Sunday, June 25, 2006

A Re-run of the 2004 election

The 2006 Congressional elections are shaping up to be a re-run of the 2004 Presidential and Congressional elections. At first it appears that the Republicans face disaster at the polls due to the unpopularity of the Iraq war. But then the Democrat presidential candidate offers up gems like, "I voted for the 87 billion before I voted against it." Michael Goodwin writes in his column Give Dem '08 hopefuls a 'D' --- for defeatism that
Of the many Democrats running for President, there is not yet a commander in chief among them. No one who imagines personally shouldering the terrible burdens of wartime leadership could possibly vote for either of those awful resolutions.

Yet the five Dem Senators aiming for the Oval Office - Hillary Clinton, John Kerry, Joe Biden, Christopher Dodd and Russ Feingold - raised their hands to demand troops begin leaving Iraq this year and that President Bush submit a plan for total withdrawal.
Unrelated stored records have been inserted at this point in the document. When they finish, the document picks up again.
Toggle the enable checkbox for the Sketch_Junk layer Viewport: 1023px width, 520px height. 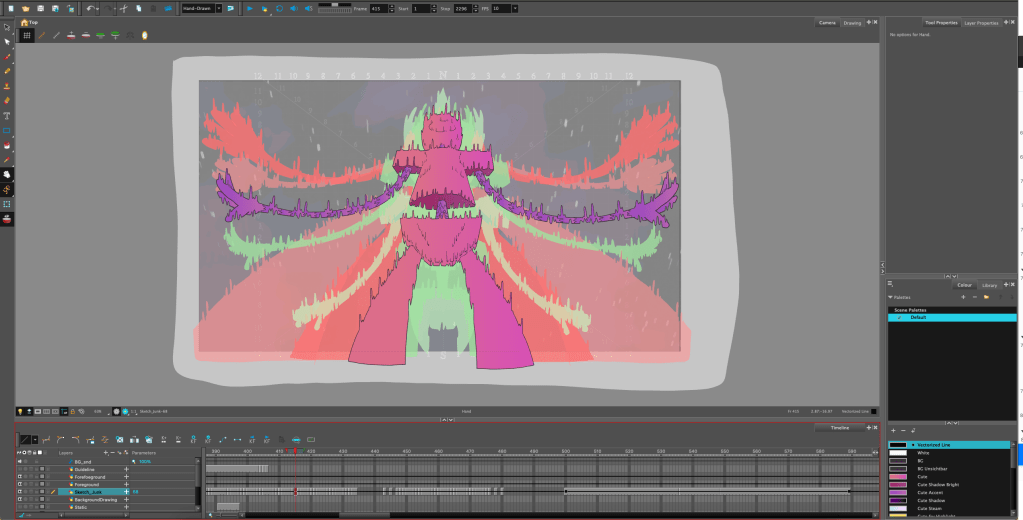click(19, 492)
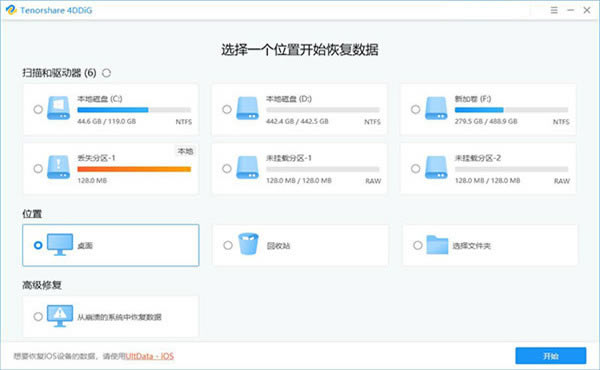Click the select-folder icon
Screen dimensions: 600x370
point(437,245)
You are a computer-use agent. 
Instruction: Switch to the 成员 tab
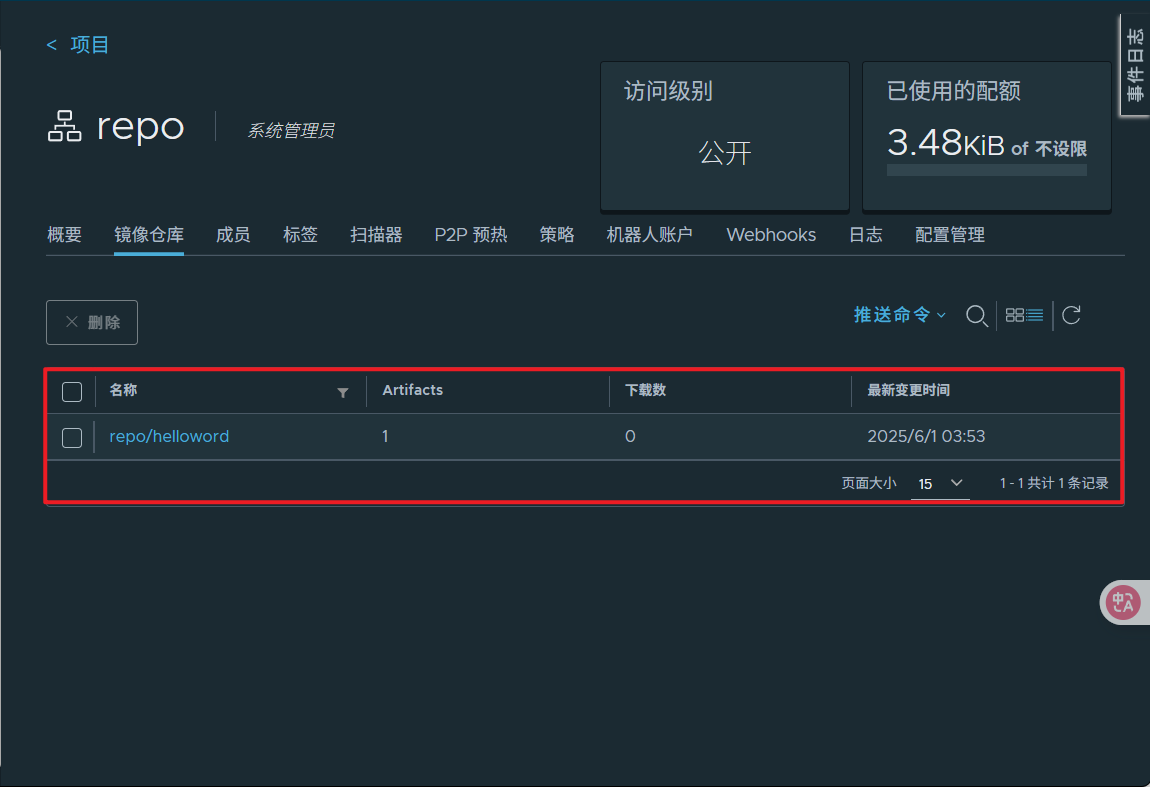[233, 235]
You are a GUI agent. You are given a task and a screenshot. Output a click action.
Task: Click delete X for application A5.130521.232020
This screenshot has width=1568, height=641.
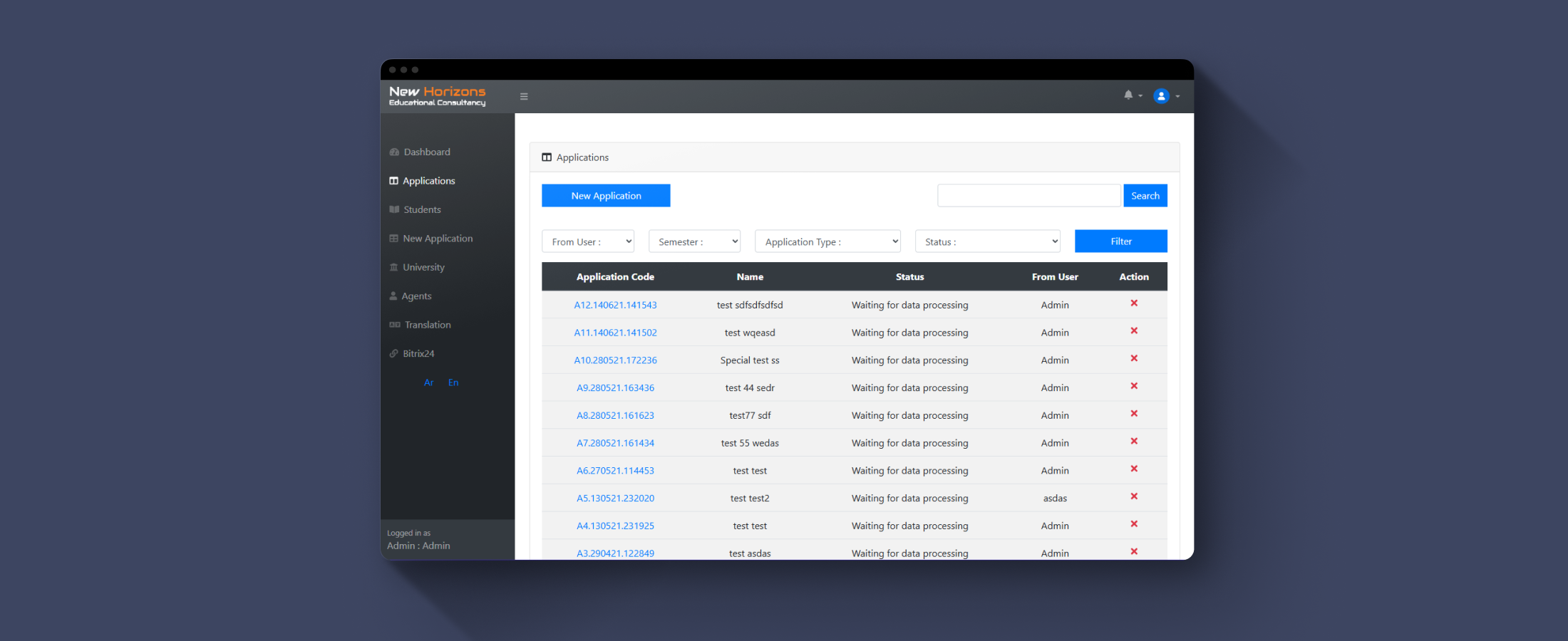[1134, 496]
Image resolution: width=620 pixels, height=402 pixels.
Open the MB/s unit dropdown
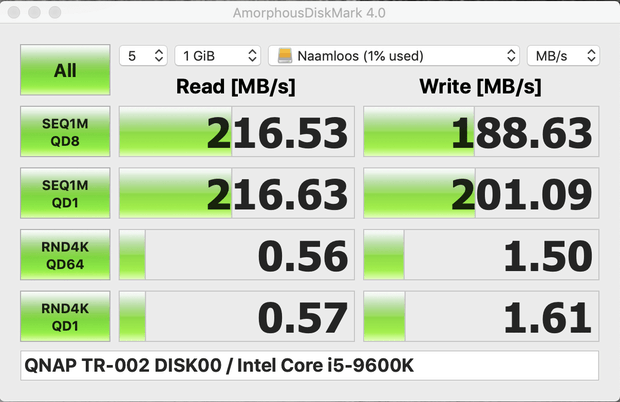coord(563,56)
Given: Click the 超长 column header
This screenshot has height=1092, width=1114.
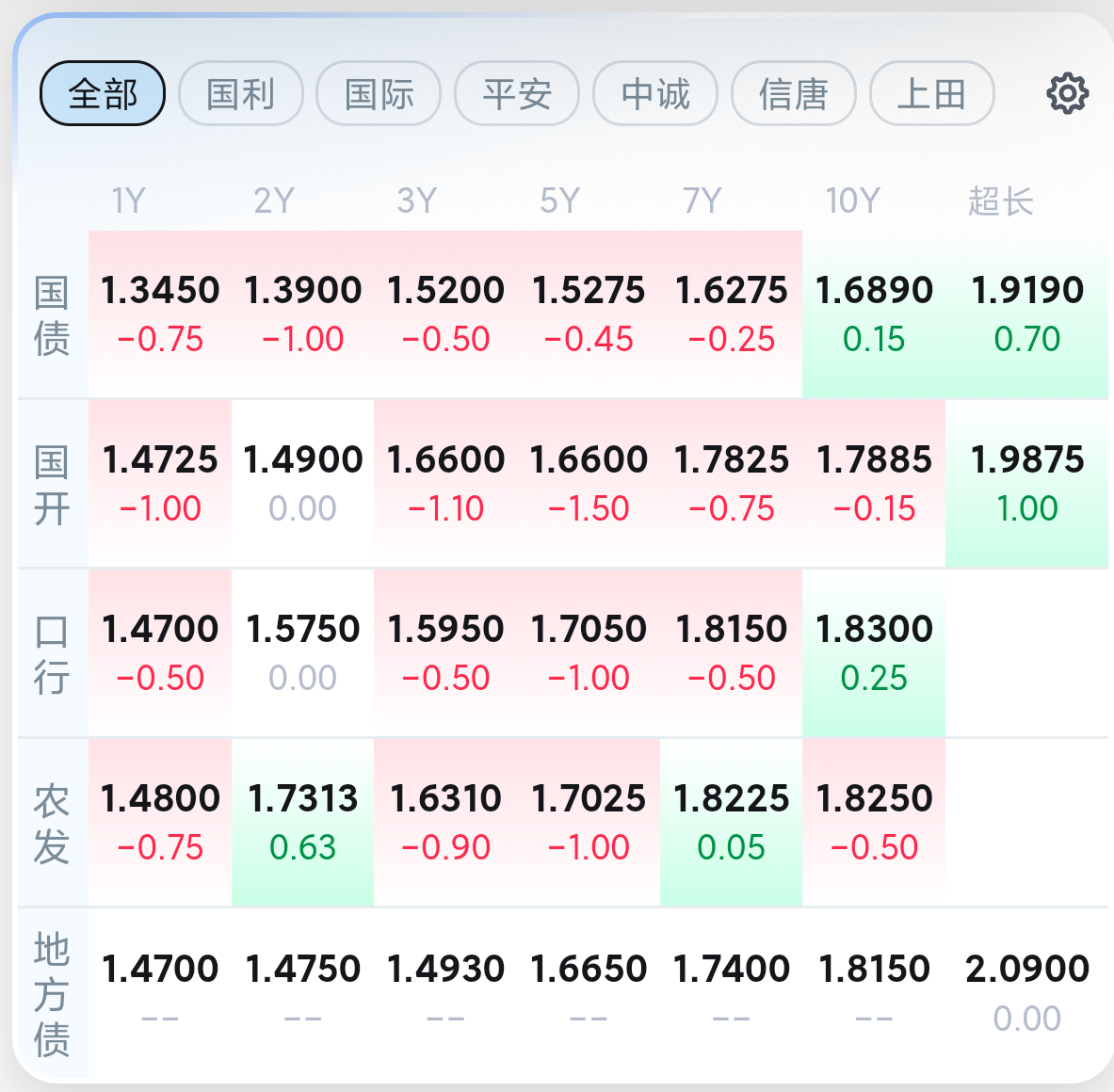Looking at the screenshot, I should click(x=1000, y=201).
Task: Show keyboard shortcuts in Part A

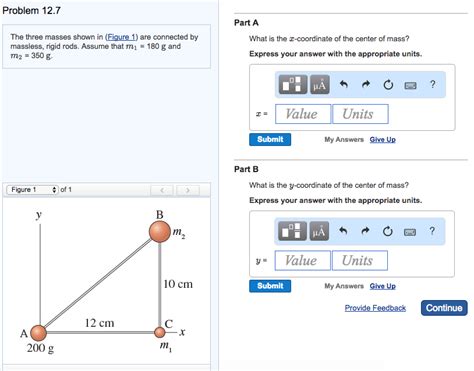Action: pos(410,86)
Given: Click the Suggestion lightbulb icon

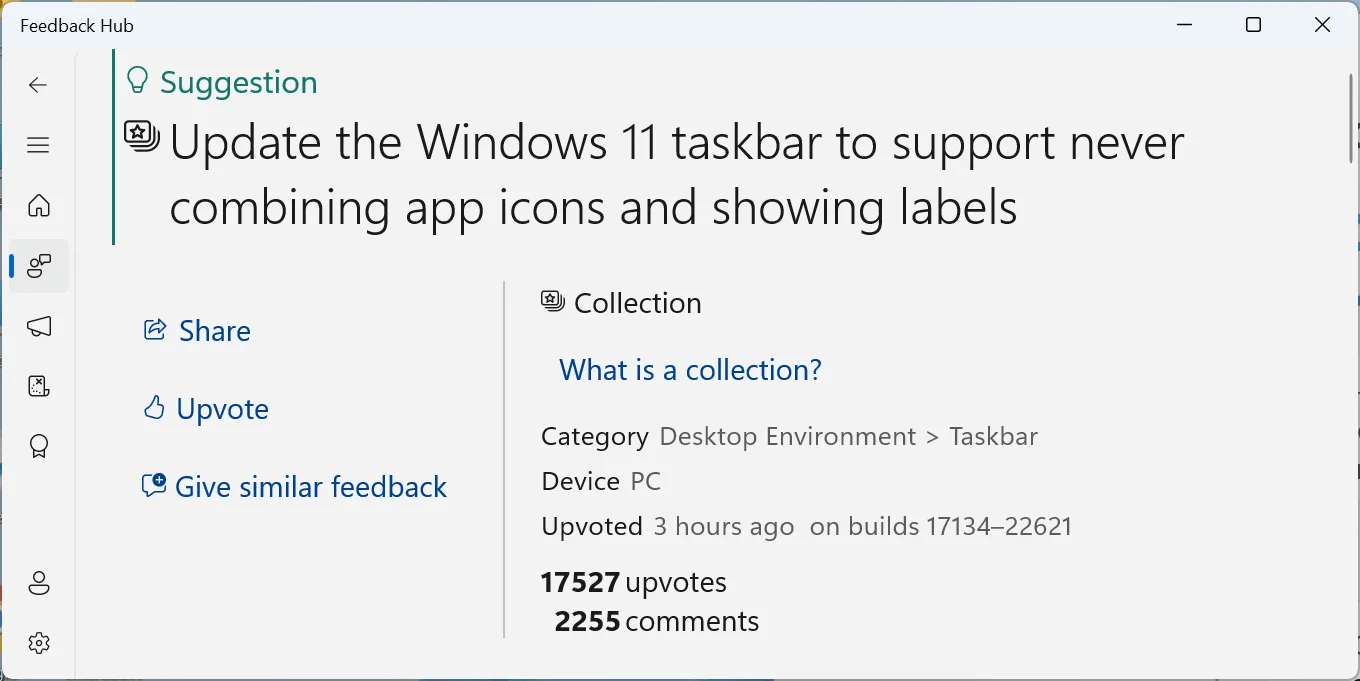Looking at the screenshot, I should (x=136, y=80).
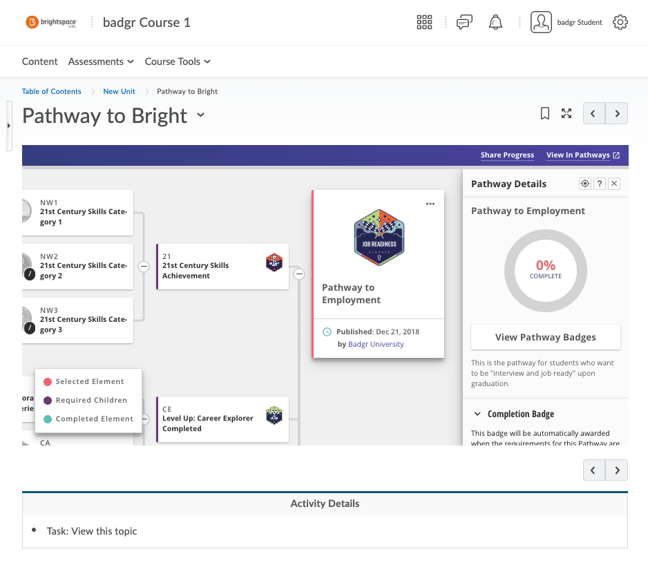
Task: Collapse the Pathway to Employment children node
Action: click(x=299, y=274)
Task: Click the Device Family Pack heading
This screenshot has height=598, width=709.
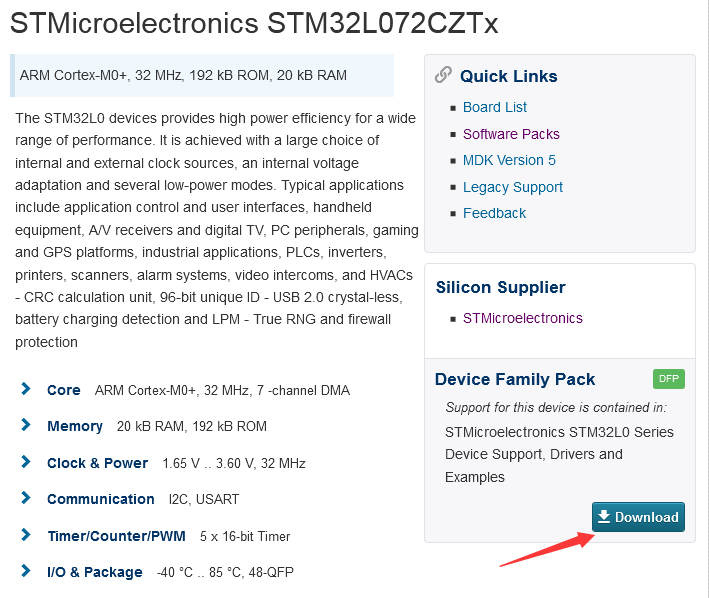Action: pyautogui.click(x=515, y=379)
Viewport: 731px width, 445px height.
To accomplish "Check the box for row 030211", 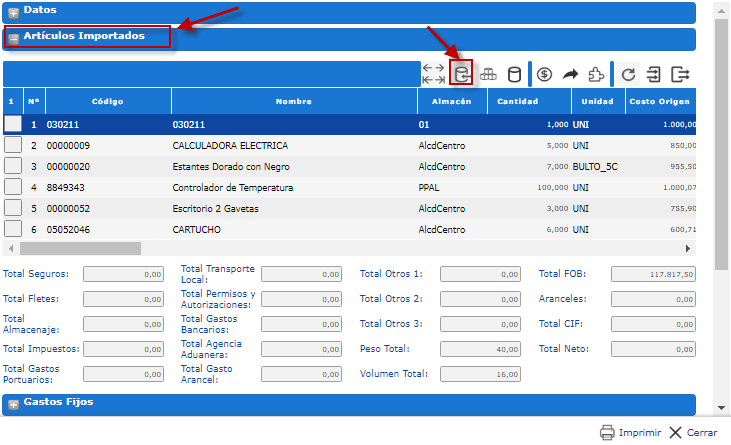I will tap(12, 124).
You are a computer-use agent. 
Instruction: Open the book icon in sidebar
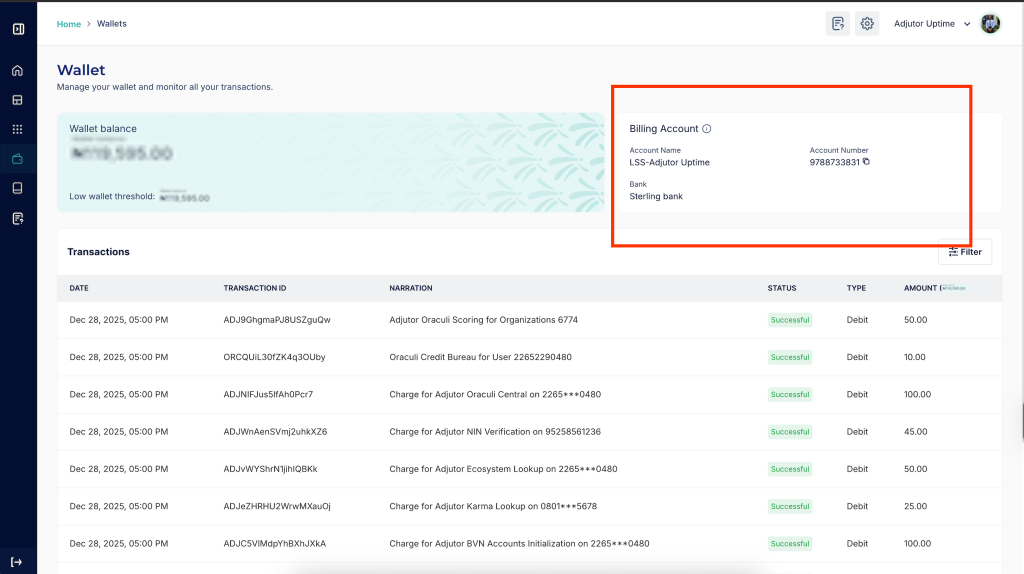tap(18, 188)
Kerry and Feingold went a sorry step further by sponsoring a resolution calling for a complete withdrawal in a year.

The efforts got only a single GOP vote and not even all the Democratic ones, a sign of Dem disarray and GOP decisions not to run from the war. One result is that the momentum is changing. Less than five months before midterm elections, a Democratic sweep looks less likely. Once again, Bush's flaws, which are huge, seem less dangerous than unprincipled ambition and fecklessness.
It's not surprising that the Iraq war, having dragged on longer than the Grenada and Panama "wars" combined, is unpopular. But trying to run for political office on a platform of "Let's withdraw and give the terrorists a high-profile victory in Iraq" isn't likely to sell very well outside Manhattanten and San Francisco.